Study questions.
• a. In the blog post about the US budget deficit, which two areas were spared from the fiscal squeeze?
• b. Supply the next part of the blog post about the US budget deficit, picking up after its final sentence.

Text section.
Tuesday, February 08, 2005

Poor to pay price of US deficit

I don't know why but it bothers me more to see this kind of article in an overseas newspaper than in an American one. I suppose it's because the image of the United States is getting more and more tarnished abroad. I hate it when other countries observe how, in spite of our great wealth, we punish our own people just for being poor. The Guardian takes a look at the president's proposed budget in this article by David Teather and Larry Elliott.

Sweeping cuts in welfare, education and housing programmes for the poor were the centrepiece of austerity budget proposals announced by George Bush yesterday to meet his campaign pledge of halving the US budget deficit in his second term.

In a package hailed by the White House as the toughest since the days of Ronald Reagan in the 1980s, only defence and homeland security were spared from the fiscal squeeze.
...
Democrats attacked the cuts in spending on welfare, housing, education and the environment and, despite Republican control of the Senate and the House of representatives, the proposals are expected to have a tough passage through Congress. Senate Democratic leader Harry Reid said the "cuts in veterans' programmes, healthcare and education reflect the wrong priorities".

Input data.

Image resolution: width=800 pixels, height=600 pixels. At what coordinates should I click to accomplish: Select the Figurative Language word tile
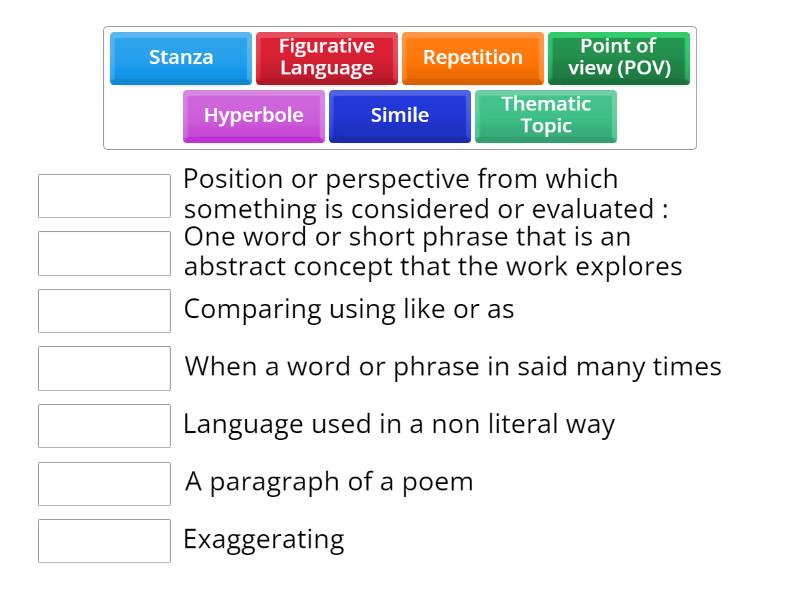point(325,56)

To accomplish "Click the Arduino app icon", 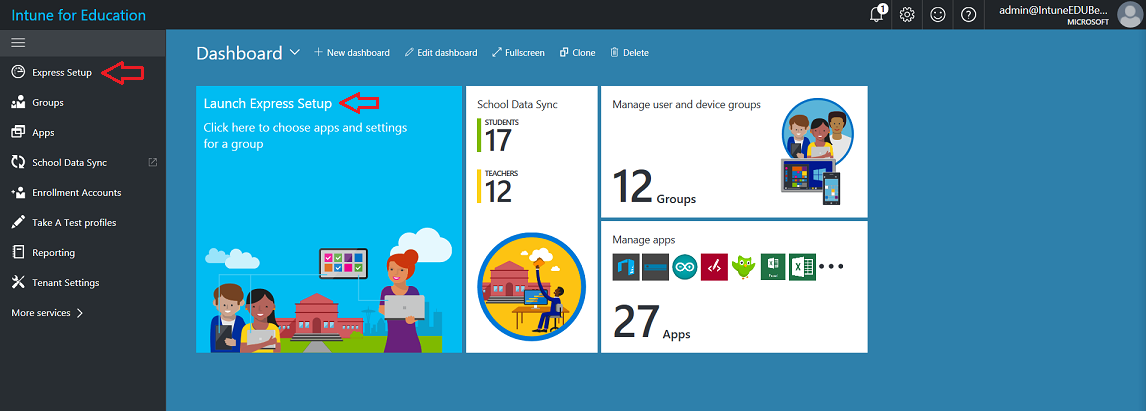I will [x=685, y=267].
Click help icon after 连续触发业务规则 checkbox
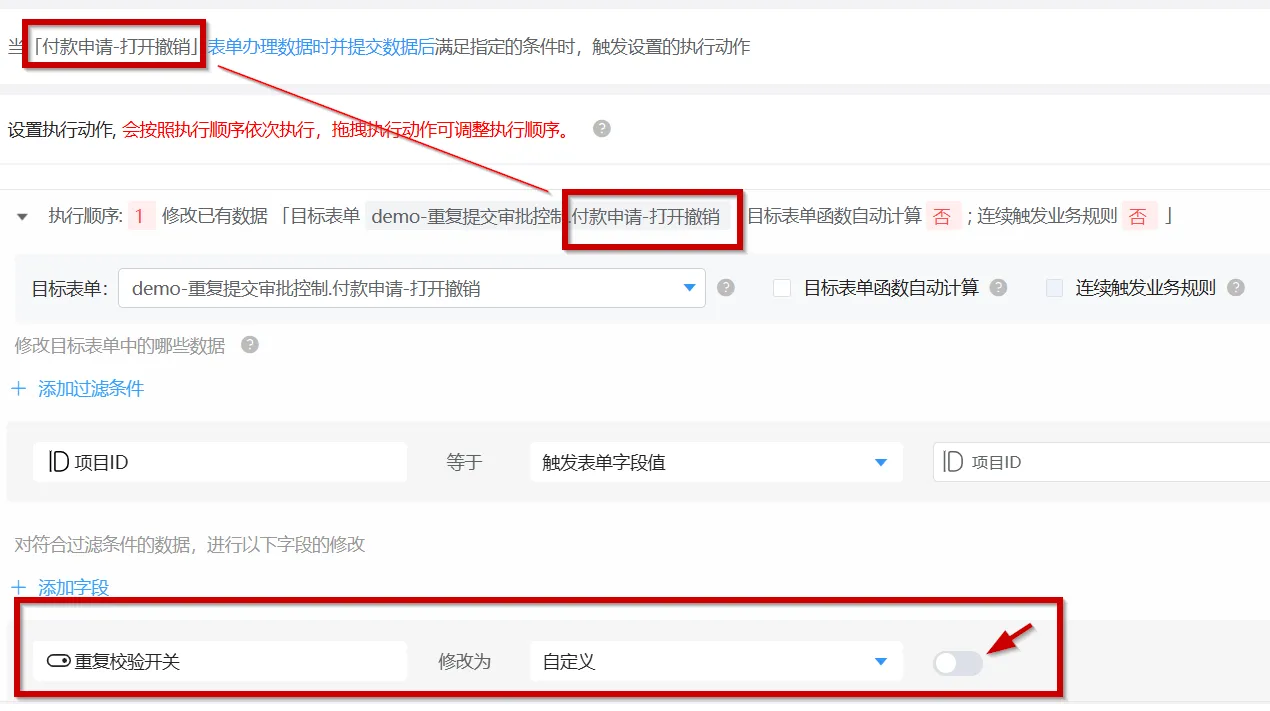The width and height of the screenshot is (1270, 711). [x=1236, y=288]
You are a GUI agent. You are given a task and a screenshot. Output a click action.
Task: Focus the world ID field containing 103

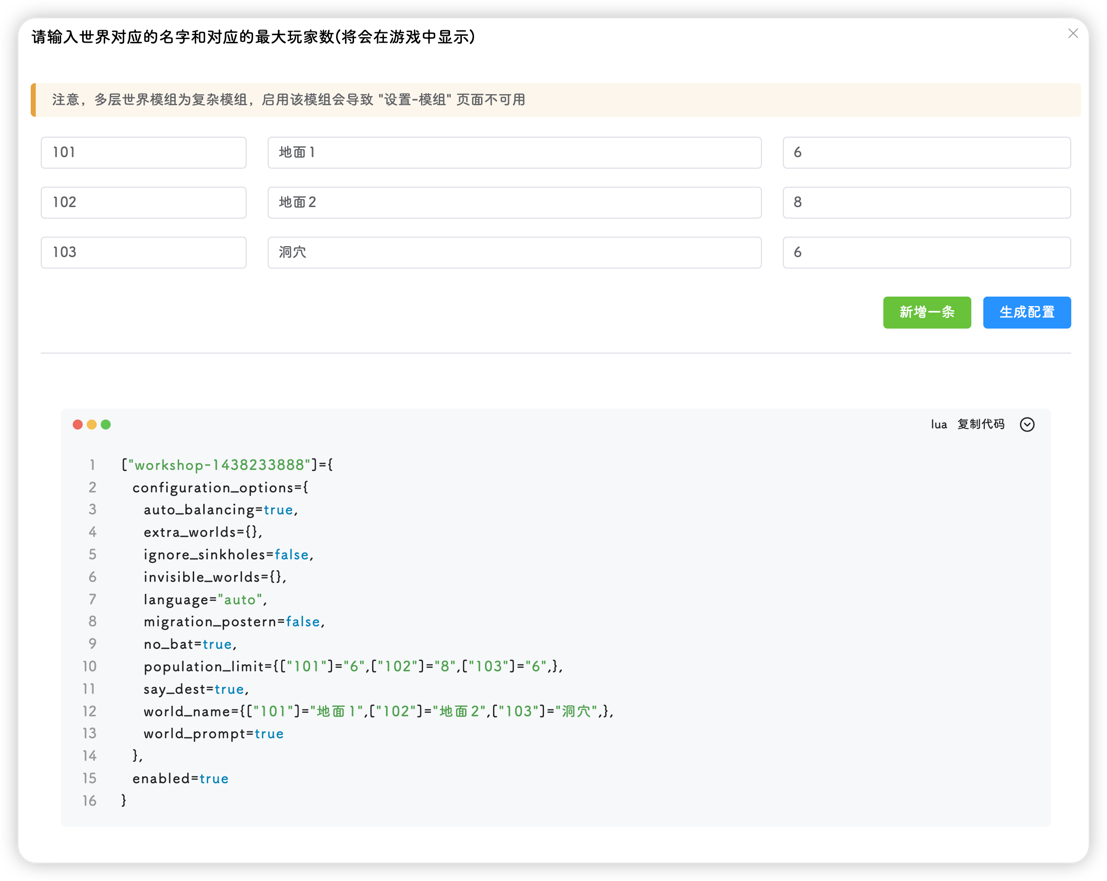143,253
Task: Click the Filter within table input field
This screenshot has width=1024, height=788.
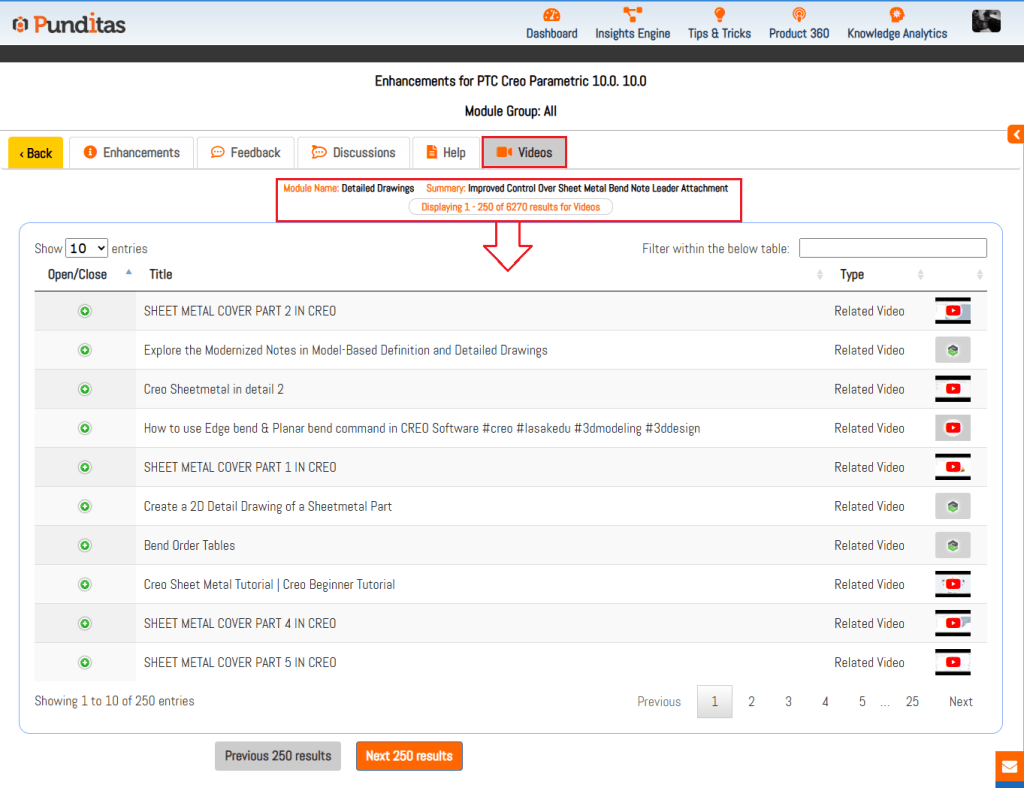Action: [892, 248]
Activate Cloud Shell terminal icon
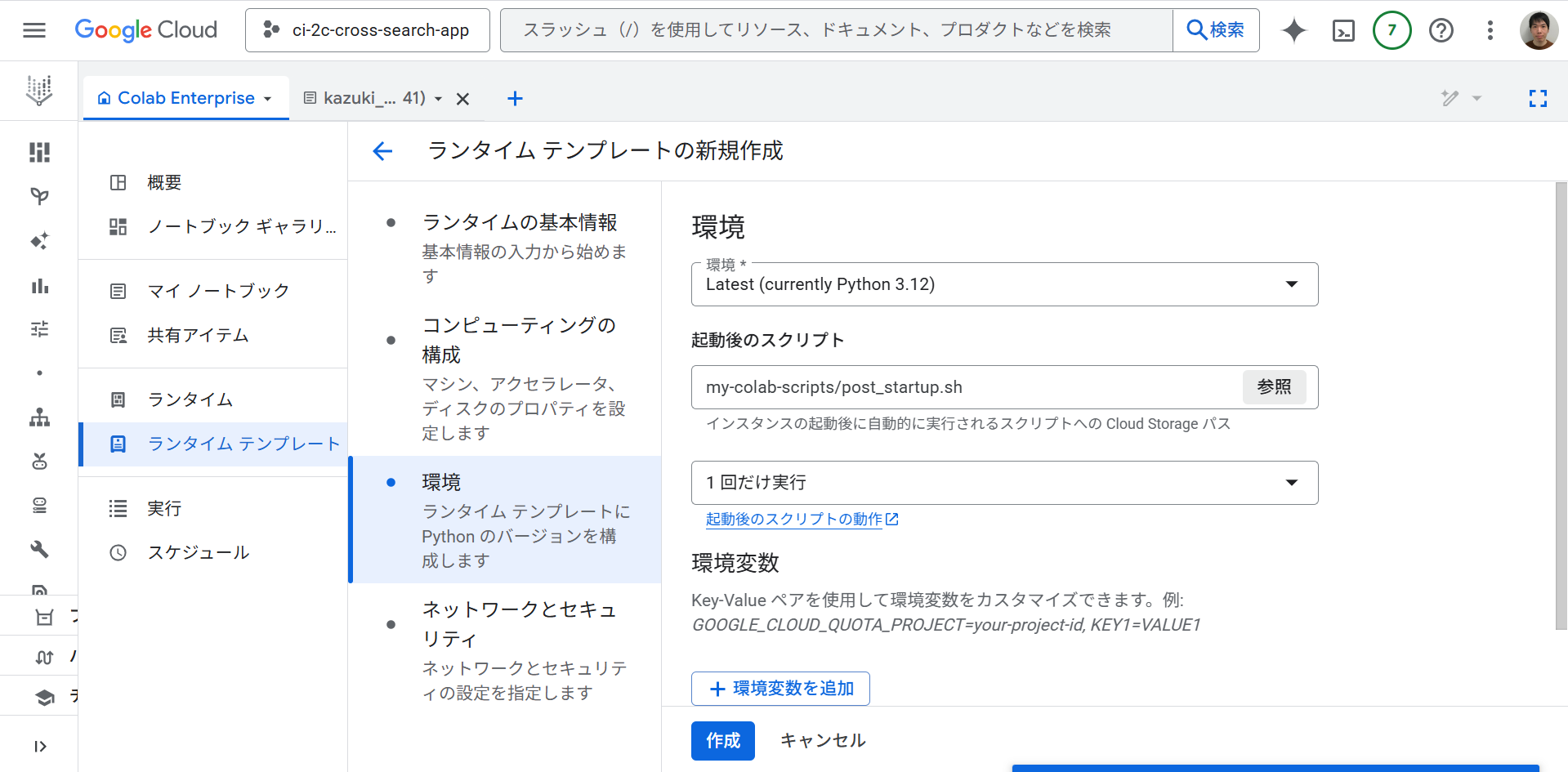The height and width of the screenshot is (772, 1568). (1343, 30)
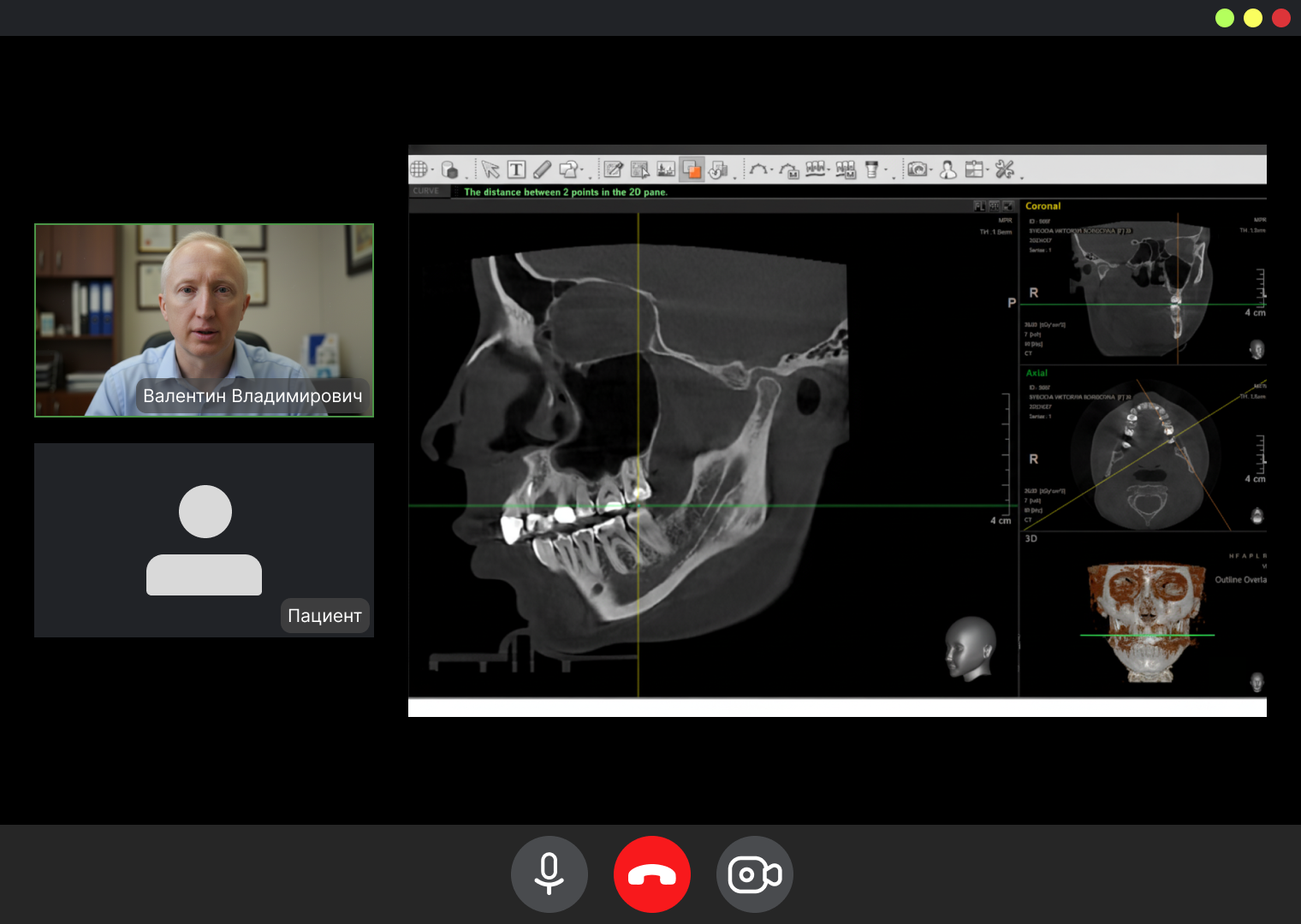Select the Coronal view pane label
The image size is (1301, 924).
[x=1043, y=206]
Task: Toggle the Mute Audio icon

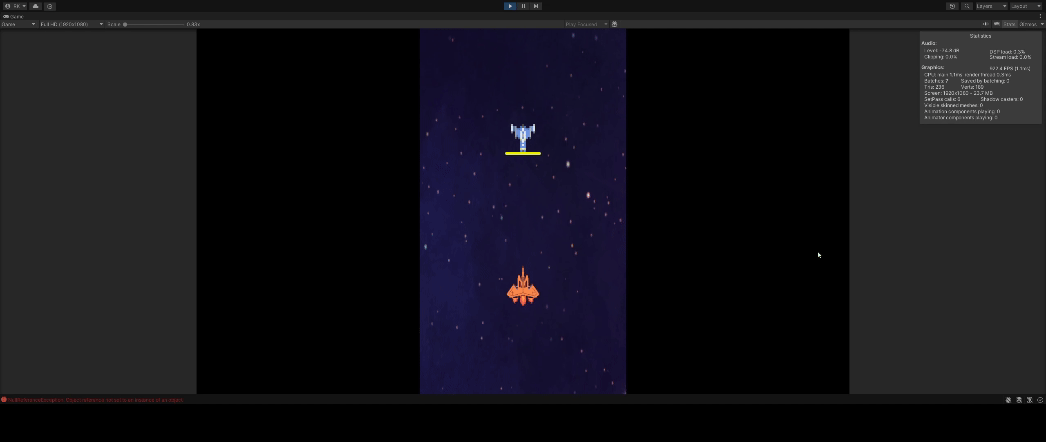Action: tap(985, 24)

Written responses.
• a. Defence and homeland security were spared.

• b.
They are the wrong priorities indeed. Included in the proposed cuts is the elimination of subsidies for Amtrak which will effectively destroy passenger train service in the U.S. With the devastatingly serious realities of global climate change observed by scientists now frantically sounding the alarm, we need to strengthen our public transportation service - not undercut it thereby increasing automobile use.

Also being cut is aid to veterans. This is simply beyond disgraceful. As it is, homeless vets often have to wait years for aid as is reported on in a Chicago Sun-Times article by Cheryl Reed.

Mental health experts are predicting that as many as one-third of all Iraqi veterans will suffer from PTSD, a disabling disorder characterized by flashbacks and war nightmares. A similar percentage of Vietnam veterans have been diagnosed with the disorder -- although it took decades for the government to recognize, treat and compensate those veterans.

Still, the VA officially maintains there's no connection between military combat and homelessness. But people who work with veterans believe otherwise.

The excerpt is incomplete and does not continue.